Requiring exponential time to typecheck is no concern for Rust, which already has multiple deliberately Turing-complete compile time code execution features anyway (macros and const fns). However, a key design goal of PolySubML was to have worst-case polynomial time type checking, and thus it is straight-out impossible to support parameterized type aliases in PolySubML or any other language that cares about guaranteed fast compilation.

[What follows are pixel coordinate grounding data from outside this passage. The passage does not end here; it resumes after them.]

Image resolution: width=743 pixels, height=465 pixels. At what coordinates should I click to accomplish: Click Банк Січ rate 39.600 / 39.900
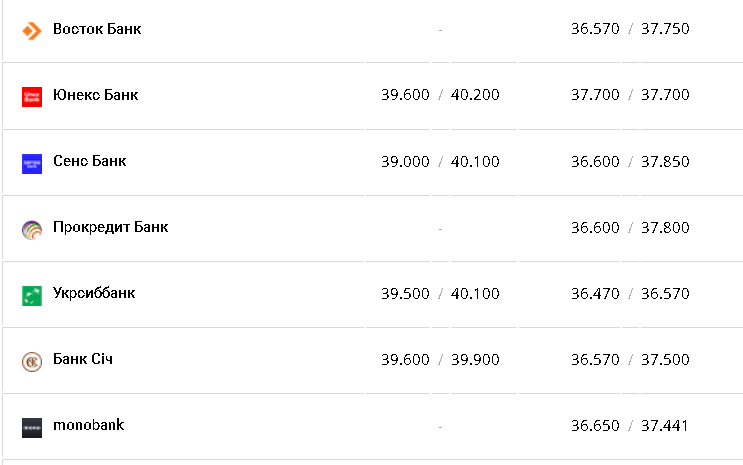coord(440,359)
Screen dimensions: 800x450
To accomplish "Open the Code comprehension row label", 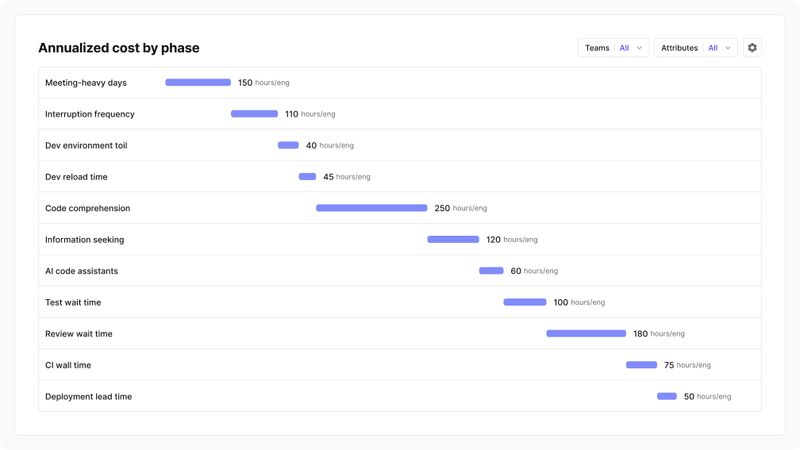I will pos(88,208).
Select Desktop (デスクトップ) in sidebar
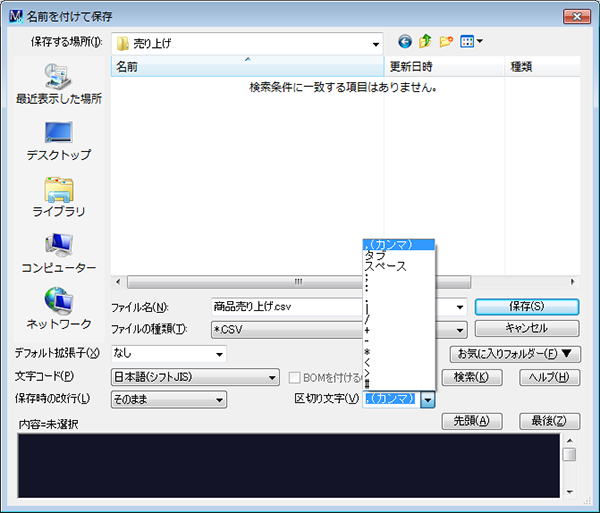Image resolution: width=600 pixels, height=513 pixels. 58,141
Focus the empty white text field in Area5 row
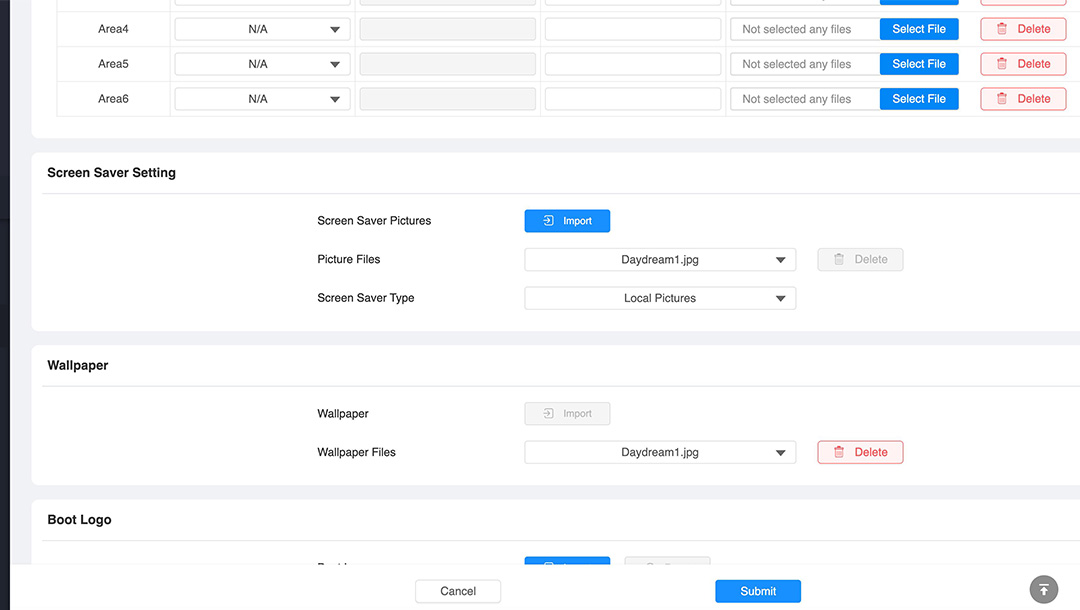The width and height of the screenshot is (1080, 610). click(633, 64)
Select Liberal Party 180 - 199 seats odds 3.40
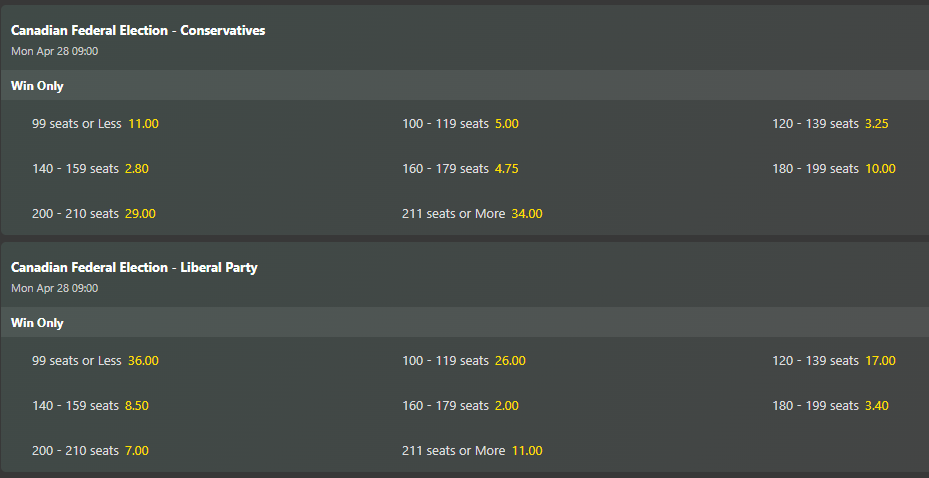Image resolution: width=929 pixels, height=478 pixels. [x=876, y=406]
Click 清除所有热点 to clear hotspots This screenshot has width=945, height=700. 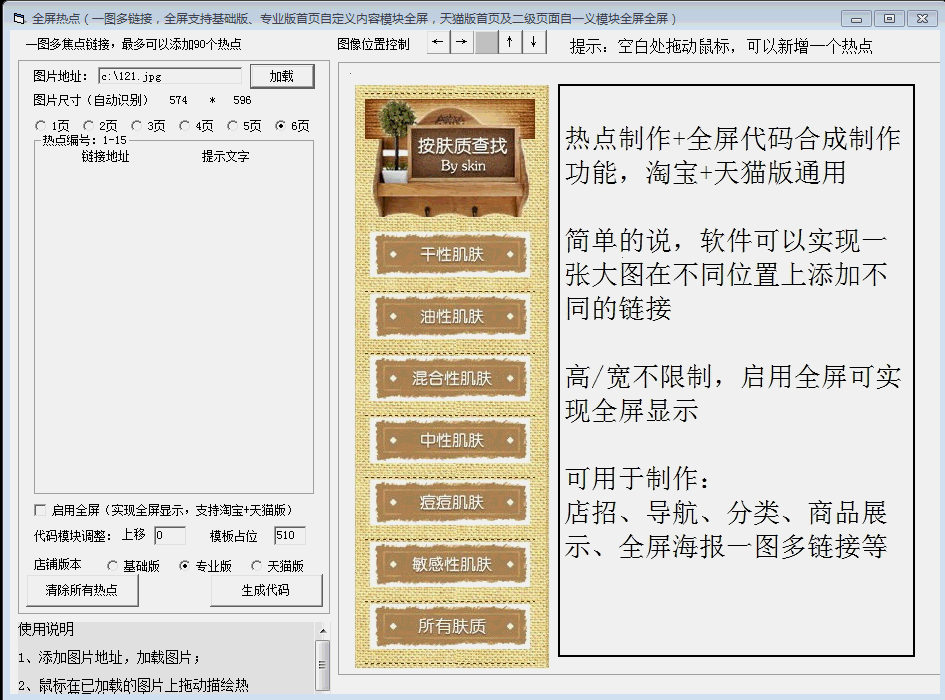point(82,590)
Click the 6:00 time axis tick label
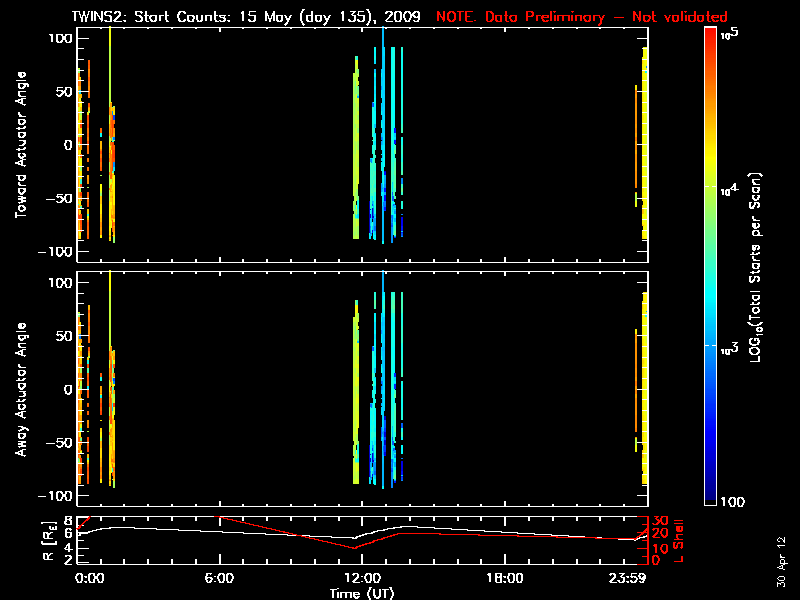The width and height of the screenshot is (800, 600). pyautogui.click(x=218, y=579)
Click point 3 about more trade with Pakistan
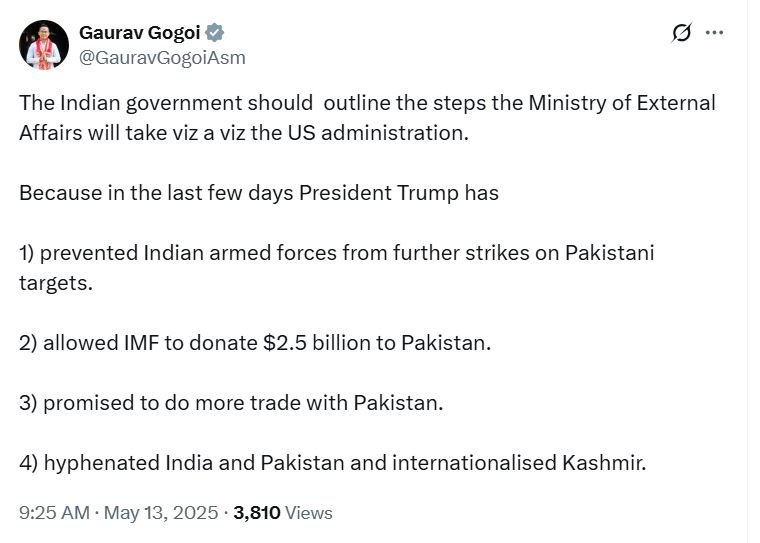Image resolution: width=760 pixels, height=543 pixels. pos(231,403)
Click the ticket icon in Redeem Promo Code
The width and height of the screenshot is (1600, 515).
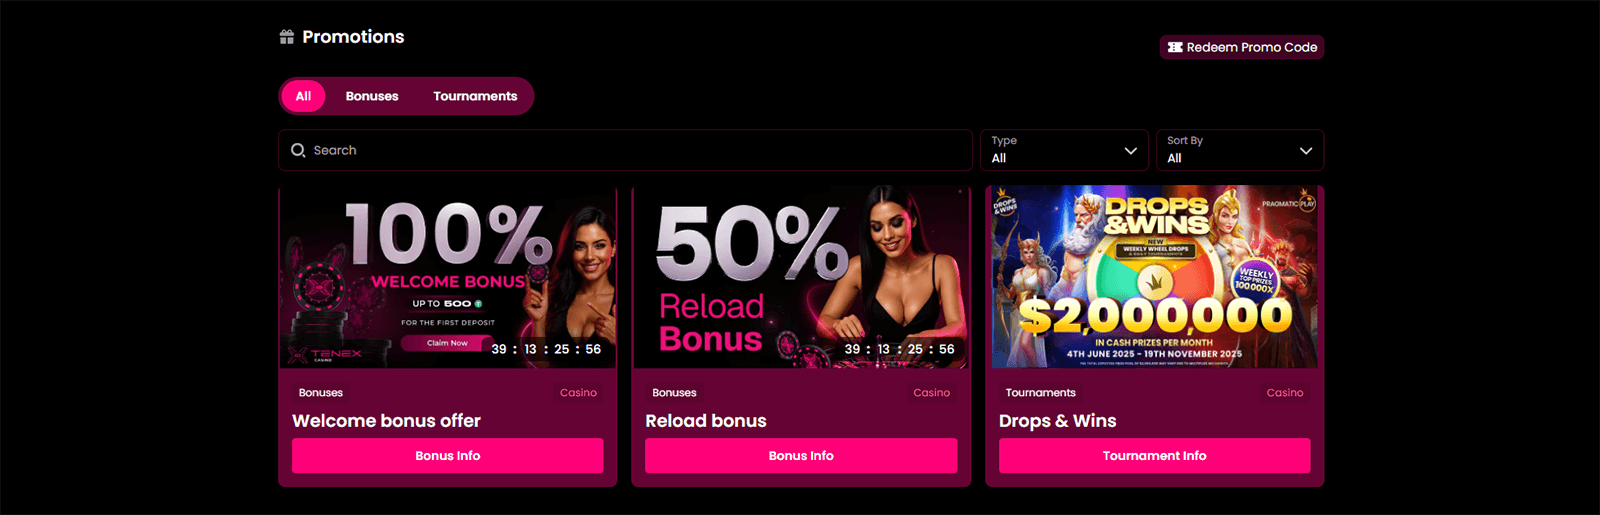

As before, parameterized newtypes do not have this problem because the typechecker doesn’t have to (and in fact shouldn’t) expand them during typechecking. Newtypes are opaque and have to be explicitly wrapped and unwrapped by the user, making it impossible to create exponentially large types like this.

Conclusion

Type aliases result in bad compile error messages and poor performance, while newtypes avoid this problem. As a bonus, newtypes also make code easier to read because you can tell whether type signatures match or not just by looking at how they are written.

Type aliases have a very long history in programming language design, and to be honest, I’m still not sure if it makes sense to abandon them completely. However, type aliases also introduce severe and insurmountable problems, so I think new language designers should at least strongly consider the removal of type aliases and support only newtypes for type abbreviation.